Anyone ever had this problem and can I myself do anything about it or will I have to send it somewhere and what would that approximately cost? There's no more warranty left on the lens.
Please help me.


----------



## Rob (Jan 22, 2006)

You've got two options really, get it professionally cleaned or have a crack at rectifying it yourself.

I've had this with an f1.8 several times before. Take the camera off the lens and cycle it through f1.8/f22 rapidly with the main element downwards. Then after a hundred or so cycles, turn it the other way and repeat. It should work loose. There is a risk that the jam is caused by loose oil and that as a result a drop lands on one of the elements. This may make matters worse, so follow this advice only if you're avoiding the cost of a CLA.

Rob


----------



## Polygon (Jan 22, 2006)

Thanks for the advice, I just tried it out. So far no oil dropped anywhere which would be the good news. But it also still seems that it hasn't solved the problem. When doing it manually it still seems significantly slower then all my other lenses.

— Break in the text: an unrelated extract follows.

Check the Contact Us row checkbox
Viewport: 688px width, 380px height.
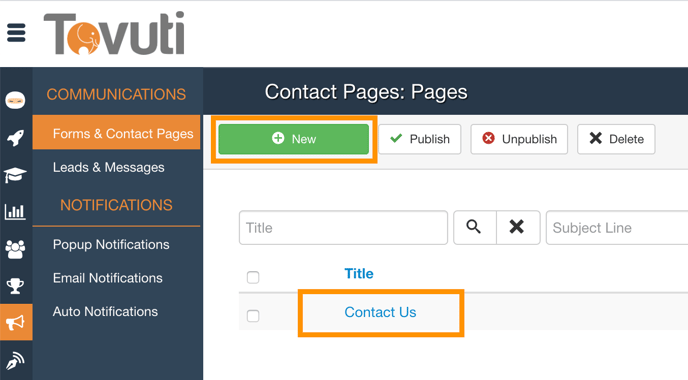253,315
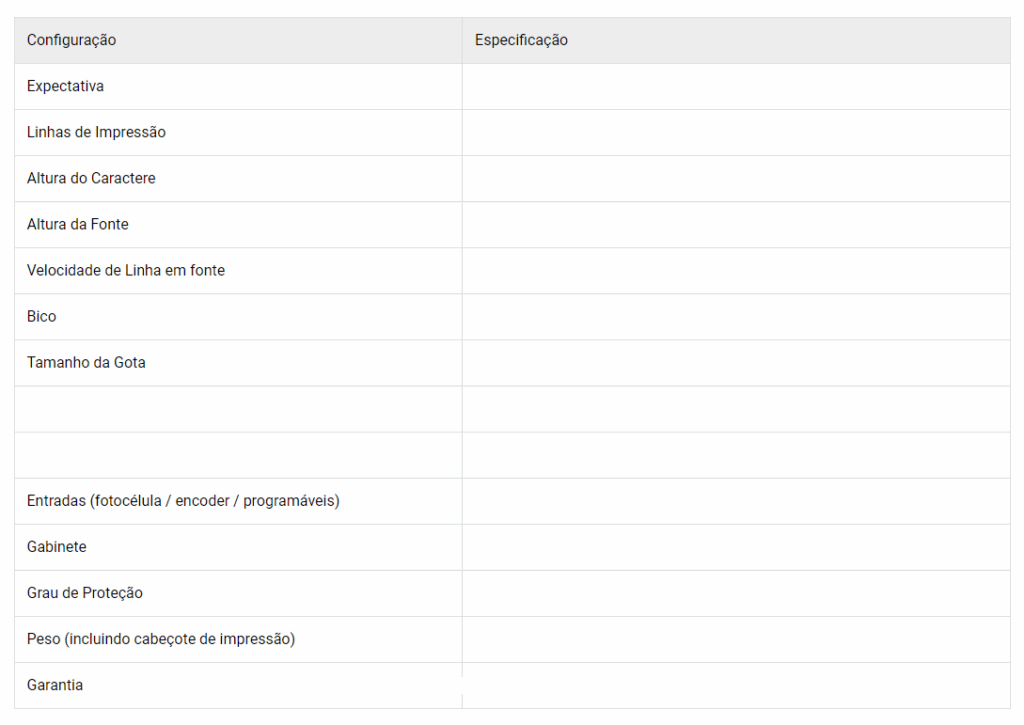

It's like it snaps in a position shortly after f/1.8 for a fraction of a second (also a second click sound) and then moves to f/22. A comparison shot (1/640s, f/22 straight into a lightbulb) with the 50mm and the kit-lens @ 50mm gave an almost dark shot from the kit and almost all yellowish-white one with the 50mm.
Does anyone know what fixing that problem would approximately cost. It's just that these 50mm f/1.8 lenses aren't exactly the most expensive ones and before I spend 100&#8364; on fixing it I'd prefer to get a new one.


----------



## Rob (Jan 23, 2006)

IMO get a second hand one from a reputable second-hand camera superstore. There should be loads of them out there and you can take it back if there are any problems.

Maybe try and sell the damaged one on eBay with a description - some people buy up that kind of kit.

Rob


----------



## selmerdave (Jan 23, 2006)

I have the same problem with a Nikon 55mm Micro lens, although in my case the aperature seems fixed on wide open.  In this case were talking about a lens that is a little more expensive, would you still suggest just ditching it and buying another?

Dave


----------



## Polygon (Jan 24, 2006)

I'll head over to my camera shop tomorrow and let them check this. Hopefully they can tell me a price to fix it. I'll post it here if so.


----------



## Rob (Jan 24, 2006)

selmerdave said:
			
		

> I have the same problem with a Nikon 55mm Micro lens, although in my case the aperature seems fixed on wide open. In this case were talking about a lens that is a little more expensive, would you still suggest just ditching it and buying another?
> 
> Dave



Get a quote, look at the price of a second-hand one which works and compare!


----------



## Polygon (Jan 25, 2006)

Visited the camera shop today. They said that repairing the aperture would cost approximately 40-45&#8364;. I doubt that that's worth it considering the price for a new one.


----------